Four. Identify a Wage & Hour “Compliance Person”
Busy supervisors can become complacent with enforcing company rules on wage and hour requirements. Too many HR professionals confess they simply cannot get supervisors and managers to “buy in” to the myriad of wage compliance obligations that must be implemented with employees. One way to avoid this continual conflict and still try to protect the organization from wage violations is to either hire or identify a specific individual whose job title or duties include wage and hour compliance. This employee’s job would include developing and implementing the necessary controls to make wage and pay practice compliance a priority for the organization.
Five. Review and Correct Wage Statements Pursuant to Labor Code 226
The easiest thing employers can do right now, today, to help avoid wage violations is review their pay stubs for compliance with the Labor Code. Section 226(a) sets forth specific categories of information that each wage statement must contain or which the employee must be able to promptly and easily determine from the wage statement alone. HR or payroll personnel should review wage statements to be certain this information is properly set forth on the stub:
(a) the amount of gross wages and net wages earned during the pay period;
(b) the total number of hours worked (if the employee is not exempt);
(c) the number of piece-rate units earned and the applicable piece rate (for an employee paid on a piece rate);
(d) any and all deductions made;
(e) inclusive dates of the period for which the employee is paid (not just the pay period ending date!);
(f) all applicable hourly rates in effect and the number of hours worked at each rate;
(g) the name and address of the “legal entity” that is the employer;
(h) the name of the employee and either the last four digits of the employee’s social security number or an employee ID number.

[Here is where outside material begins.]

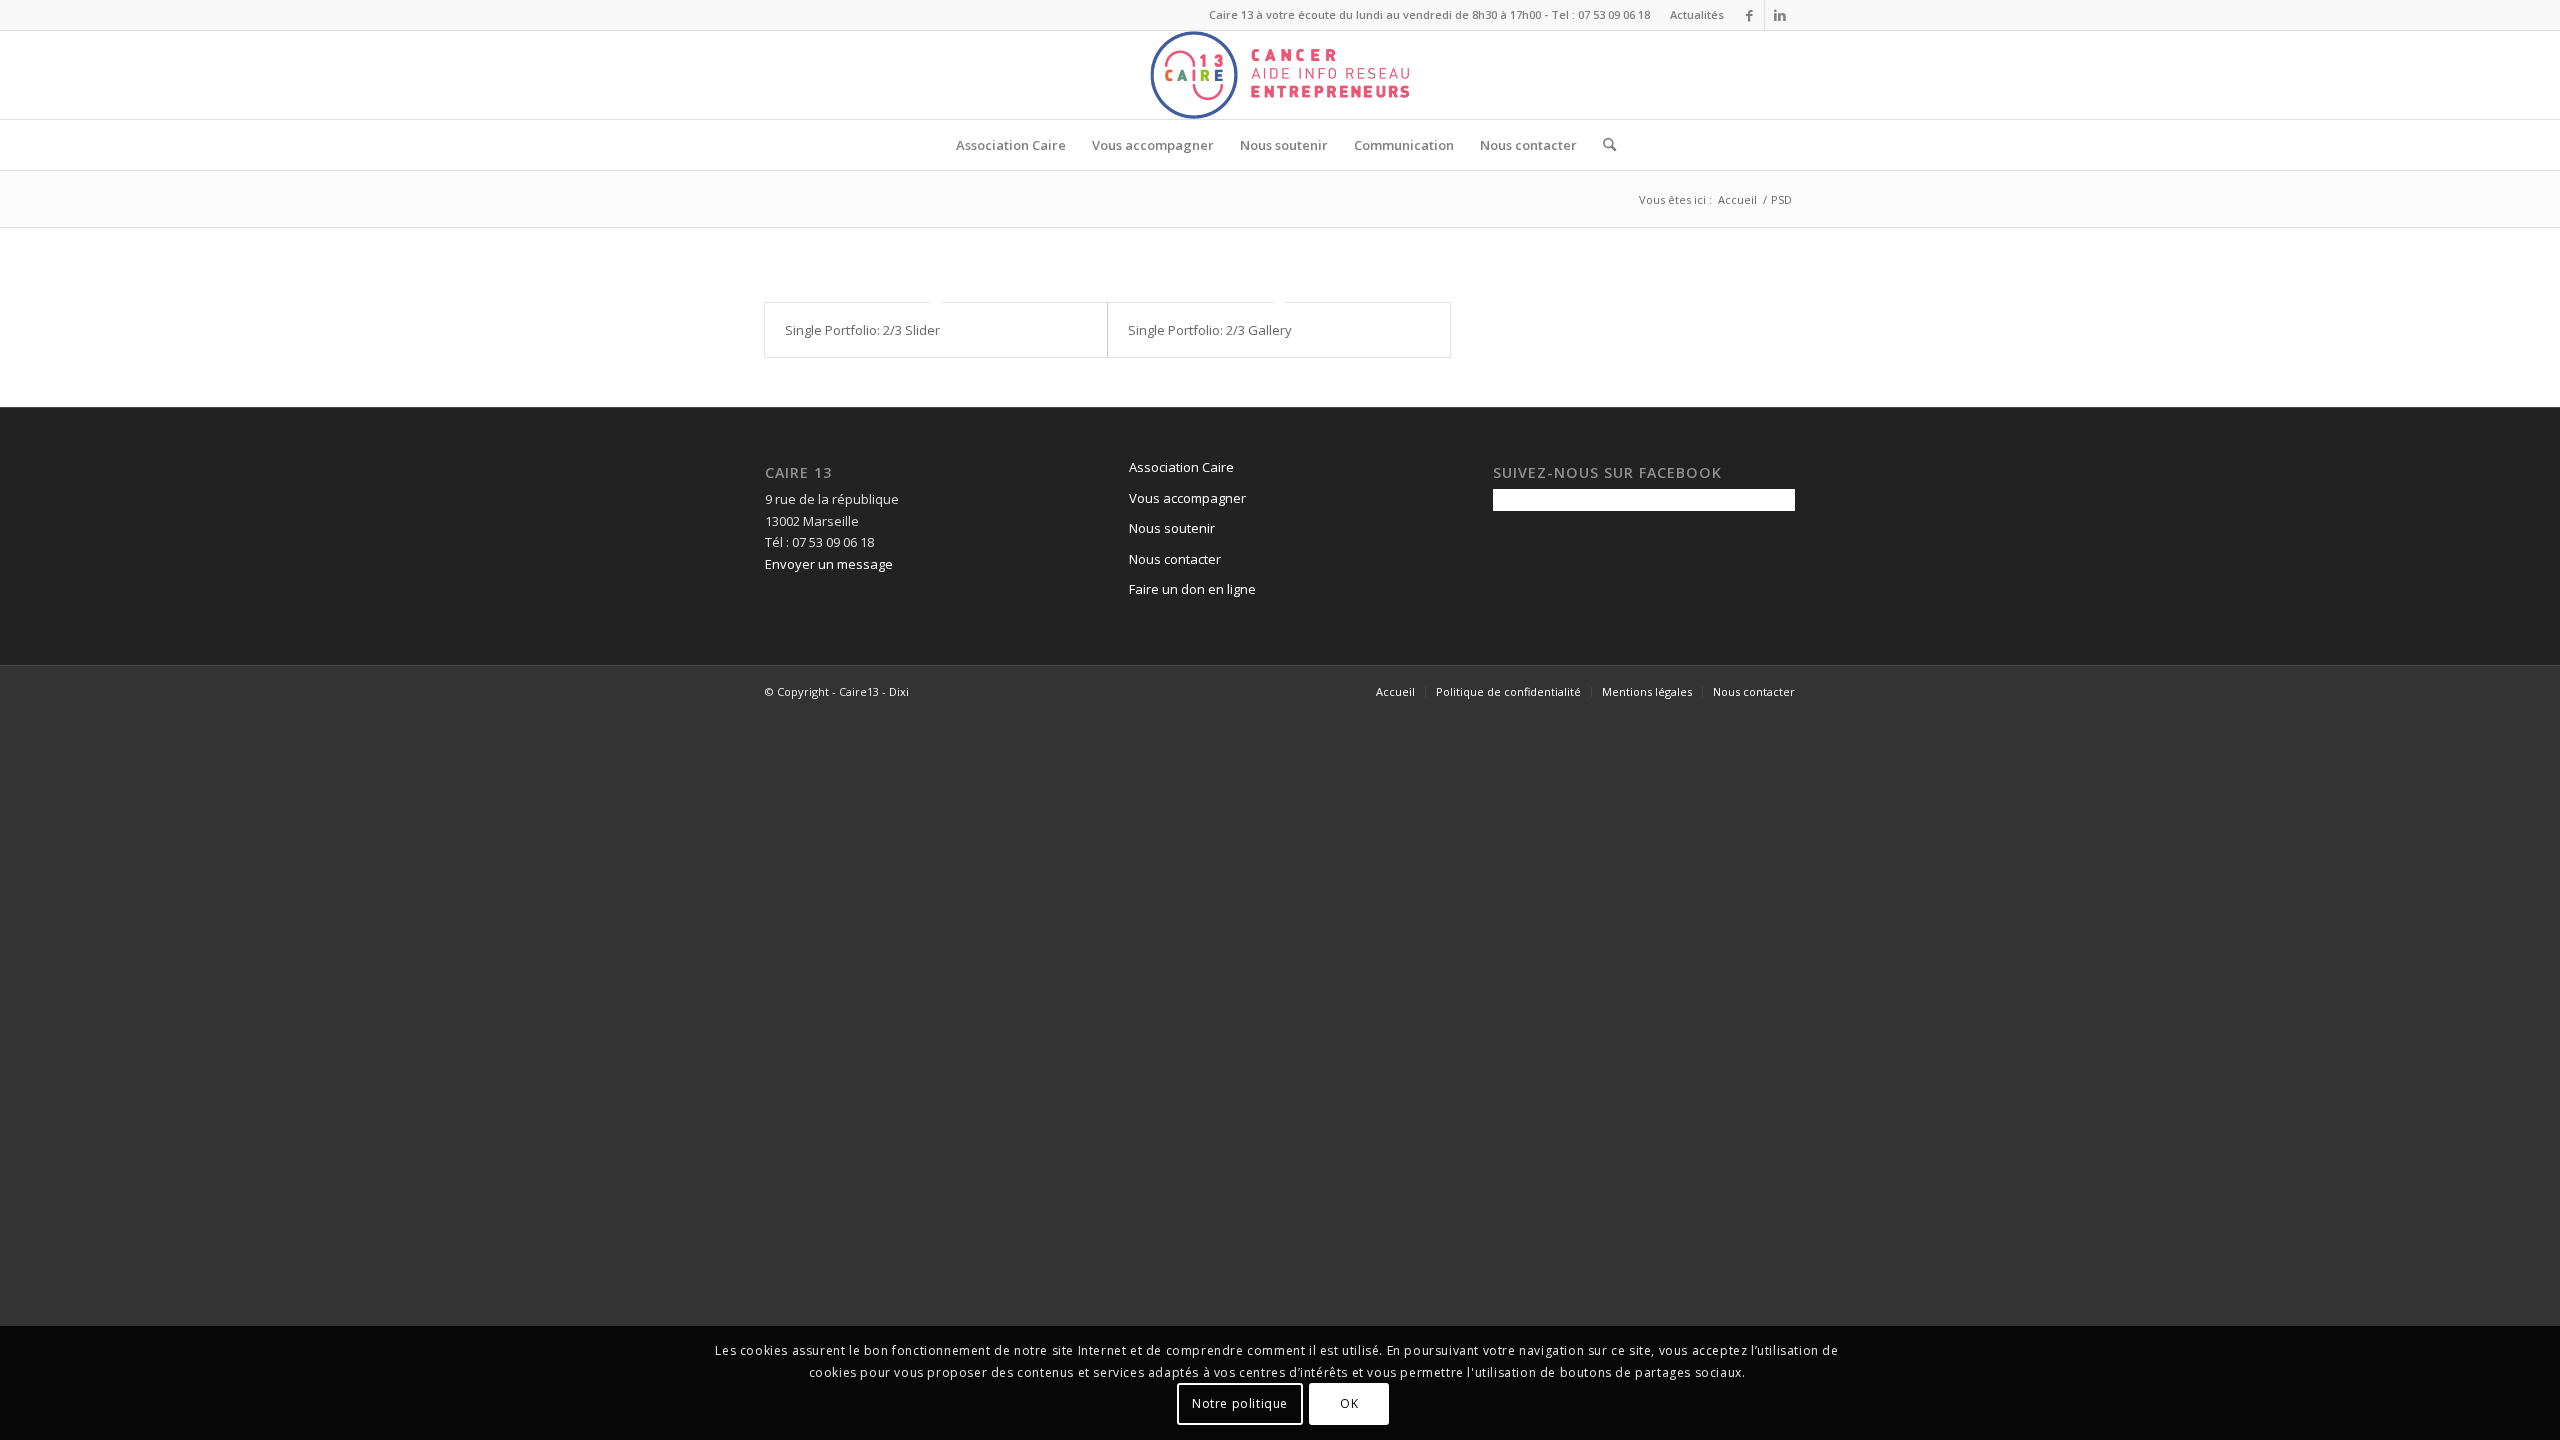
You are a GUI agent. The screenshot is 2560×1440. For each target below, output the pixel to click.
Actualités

Until 2013, employers often defended against section 226 penalty claims by arguing that the employee had suffered no injury as a result of a technically incomplete or inaccurate wage statement. In January 2013, section 226 was amended to state that an employee is “deemed to suffer injury” if a wage statement fails to include each of the items specified by the code section. As a result, penalties for inaccurate or incomplete wage statements have become essentially automatic – driving litigation in this area through the roof! Do not assume that because your organization uses a large payroll service that the company’s wage statements are accurate. Too many employers have been shocked to discover, after being sued in a representative capacity, that a category was technically deficient (i.e., listing a company dba instead of the legal entity, failing to include the pay period ending date, omitting an employee ID) subjecting them to compounding penalties. Review and correct these minor errors now to avoid large liability later. [Note: On October 2, 2015, in response to increasing frivolous litigation regarding technical violations that do not harm or injure the employee, Governor Brown signed urgency legislation (AB 1506) that gives employers the right to “cure” certain alleged wage statement violations brought under Labor Code 226(a). However, the law has limited application to only the inclusive dates of the pay period and the name and address of the employer. It also requires, among other things, issuing “fully compliant, itemized wage statement(s) to each aggrieved employee for each pay period for the three years prior to the date of written notice” sent to the Labor Workforce Development Agency. Thus, the law does not alleviate an employer’s obligation to provide all the information required on an employee’s wage statement.]